How to complete this task: Count how many lines of the data below contain the string "agent"; the reply should be that number alone.

======== Data records

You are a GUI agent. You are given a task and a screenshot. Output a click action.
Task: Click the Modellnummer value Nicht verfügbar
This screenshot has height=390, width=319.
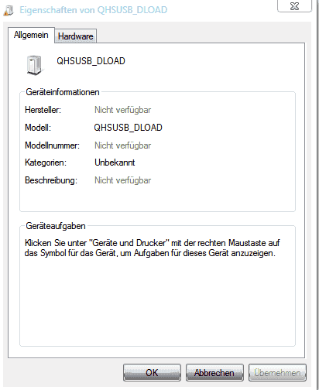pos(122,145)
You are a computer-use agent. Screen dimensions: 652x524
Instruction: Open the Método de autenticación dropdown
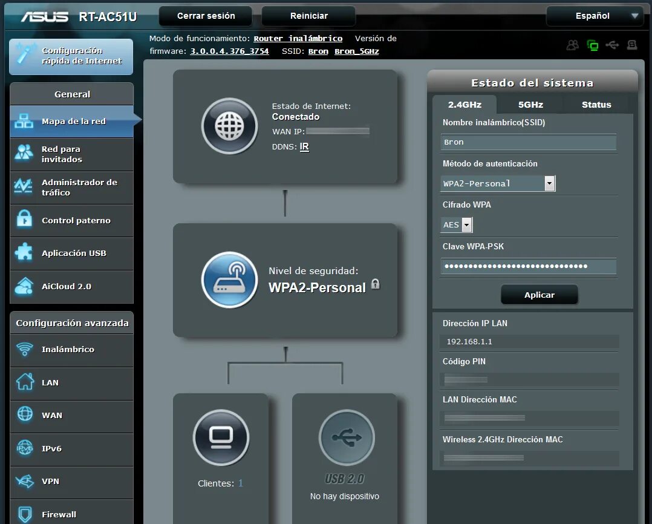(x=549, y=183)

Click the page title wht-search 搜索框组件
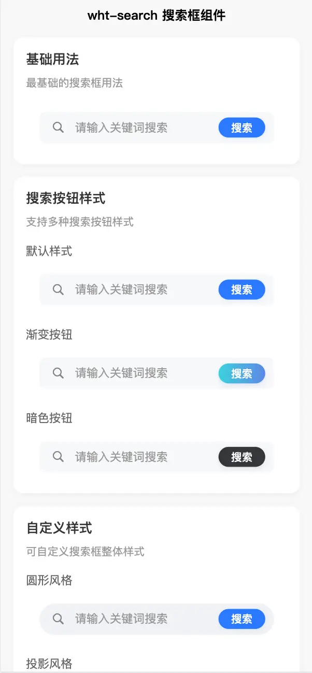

================
======== Data records

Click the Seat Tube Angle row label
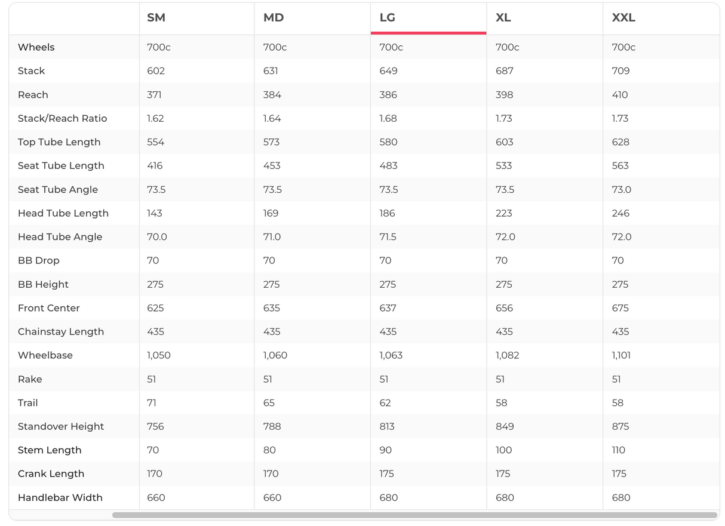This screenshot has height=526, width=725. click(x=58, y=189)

================
======== Data records

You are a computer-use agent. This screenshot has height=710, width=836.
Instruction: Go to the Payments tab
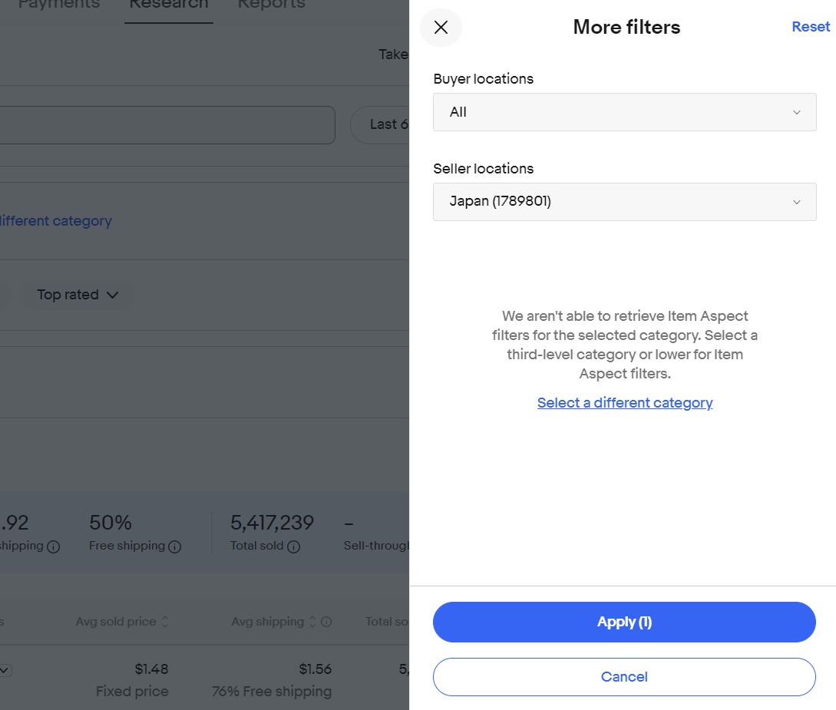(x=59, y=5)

================

Solution below: 3